The exhibit is called Living Colour, and as the curator Brenda Gael Smith reminded folks, there are two parts to that title! I have been noodling around with an idea for a week-long workshop around the theme Quilting the Good Life (c), and Quilting the Garden as a part of that. The workshop would involve learning my collage and thread-coloring techniques with a small project (similar for all), then moving on to develop a quilt based on one’s own photography or imagery, then quilting it. (If anyone wants to hire me to do this, please write!) This quilt will fit in that rubric! Although I usually use lots of batiks, this quilt was mostly my own hand-dyes with a few batiks. And of course I left it to the last minute to make the quilt! About 10 days before it was due, I dug out the dye pots (above) to make the red fabric in exactly the color and texture I needed, which I did by manually “pleating” the wet fabric and applying dye with a sponge paintbrush.
As long as I had dyes mixed up,

Last year’s $$ investment in the business was to put a sink into the basement. It is in the room with the water pump, oil tank, water heater, etc., but I have just (barely) enough room to put the 4×8 rigid foam core on top of a folding table and have this re-purposed kitchen cart on the side for mixing. Those of you who have take Carol Soderlund’s fabulous classes will recognize some of my color pages clipped above the mixing station. And I have learned to keep notes in my spiral notebook of what primaries I’ve used so I can replicate–like the green in a photo below.
I overdyed some hideously ugly fabric I had made, some in a workshop, some on my own. The beauty of cotton hand-dyes is that if they turn out vile, you can just keep throwing on dye. Either they turn good, or you add more dye and get some great deep browns and mottled forest colors! These are clearly the before shots:

The plum fabrics on the left were from a workshop exercise. I cut a small bit off each to remind myself, then over dyed. The teacher won’t tell you the purpose of the exercise, she wants you to learn by doing. That’s fine, but if I had known the exercise was to force splitting of the dyes I would NEVER have selected the final plum color because the blue-yellow make that nasty mint green! Thankfully I did not follow her suggestion to use a yard each, but instead only wasted a fat quarter each. Which are still hideous enough!
These are the after:

The green on the top is a hand-dye I like and want to reproduce. The blue on the bottom is a purchased batik. The pink-coral with blue splotches is the fugly piece just above. The orange-fuchsia-yellow are that plum-mint ugliness. The fuglies are going back for more color. Ugh. They will make good browns eventually!
Result: less awful than before, but back in the over-dye (again) pile!
SNEAK PEEK: and finally, here you can see a pile of red off-cuts from my quilt for Living Colour Textiles. I fused the reds with Mistyfuse, cut my shapes, and had leftover bits. Those will go into the next project, a quilt of Eli during cross-country season in his red team uniform of tank and shorts. That one is already in the sketched out, fabrics selected, fusing happening stage! I WILL make more than two quilts this year!
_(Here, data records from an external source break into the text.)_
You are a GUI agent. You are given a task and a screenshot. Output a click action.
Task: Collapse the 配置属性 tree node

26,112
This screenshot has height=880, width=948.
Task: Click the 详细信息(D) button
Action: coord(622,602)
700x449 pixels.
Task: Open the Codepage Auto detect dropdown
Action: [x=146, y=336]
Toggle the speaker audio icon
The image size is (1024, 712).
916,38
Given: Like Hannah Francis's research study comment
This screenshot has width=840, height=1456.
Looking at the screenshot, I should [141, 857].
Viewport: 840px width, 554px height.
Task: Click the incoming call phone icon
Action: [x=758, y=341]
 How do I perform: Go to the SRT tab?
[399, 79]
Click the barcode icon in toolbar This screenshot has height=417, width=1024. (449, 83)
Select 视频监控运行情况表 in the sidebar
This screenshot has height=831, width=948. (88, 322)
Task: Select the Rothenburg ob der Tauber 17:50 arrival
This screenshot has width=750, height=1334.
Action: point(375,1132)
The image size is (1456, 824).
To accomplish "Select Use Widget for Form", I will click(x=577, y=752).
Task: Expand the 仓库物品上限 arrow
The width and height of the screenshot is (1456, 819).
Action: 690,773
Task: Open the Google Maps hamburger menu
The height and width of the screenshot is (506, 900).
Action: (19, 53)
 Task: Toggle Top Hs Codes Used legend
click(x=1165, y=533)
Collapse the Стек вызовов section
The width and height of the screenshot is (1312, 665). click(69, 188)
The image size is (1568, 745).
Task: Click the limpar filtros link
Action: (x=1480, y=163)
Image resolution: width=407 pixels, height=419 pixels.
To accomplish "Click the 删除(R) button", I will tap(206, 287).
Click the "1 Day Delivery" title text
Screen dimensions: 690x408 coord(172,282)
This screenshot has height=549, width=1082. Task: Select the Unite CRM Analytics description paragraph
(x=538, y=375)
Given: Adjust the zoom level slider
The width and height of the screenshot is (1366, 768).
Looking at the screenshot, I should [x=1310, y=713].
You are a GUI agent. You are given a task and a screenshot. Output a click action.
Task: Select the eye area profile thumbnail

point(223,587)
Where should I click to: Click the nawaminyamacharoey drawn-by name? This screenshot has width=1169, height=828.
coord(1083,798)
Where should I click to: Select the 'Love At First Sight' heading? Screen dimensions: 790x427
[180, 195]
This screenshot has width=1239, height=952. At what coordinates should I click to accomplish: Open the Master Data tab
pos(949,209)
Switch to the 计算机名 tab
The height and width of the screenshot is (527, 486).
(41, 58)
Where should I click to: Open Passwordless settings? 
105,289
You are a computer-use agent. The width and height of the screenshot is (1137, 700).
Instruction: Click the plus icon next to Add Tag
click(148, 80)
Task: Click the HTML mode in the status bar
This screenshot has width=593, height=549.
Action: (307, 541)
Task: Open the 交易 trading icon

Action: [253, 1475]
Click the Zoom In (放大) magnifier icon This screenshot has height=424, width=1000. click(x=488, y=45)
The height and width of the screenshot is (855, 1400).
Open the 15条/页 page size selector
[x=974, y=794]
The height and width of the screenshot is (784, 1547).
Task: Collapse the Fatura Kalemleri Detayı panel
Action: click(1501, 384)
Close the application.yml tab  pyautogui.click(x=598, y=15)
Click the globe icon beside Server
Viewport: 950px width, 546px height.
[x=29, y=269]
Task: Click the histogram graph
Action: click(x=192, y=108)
Off-cuts from my Living Colour piece, all Mistyfused. They were SO fiddly to cut I figure I will use these somehow…
And I had to add Tyger, who decided to help warm some of the fabric by sitting on top (thankfully the plastic extended well beyond the edges of the pan) of the fabrics batching by the woodstove!

What a silly cat! Tyger has his back half sitting on the fabric, his front half going paw-paw on the plastic on the floor.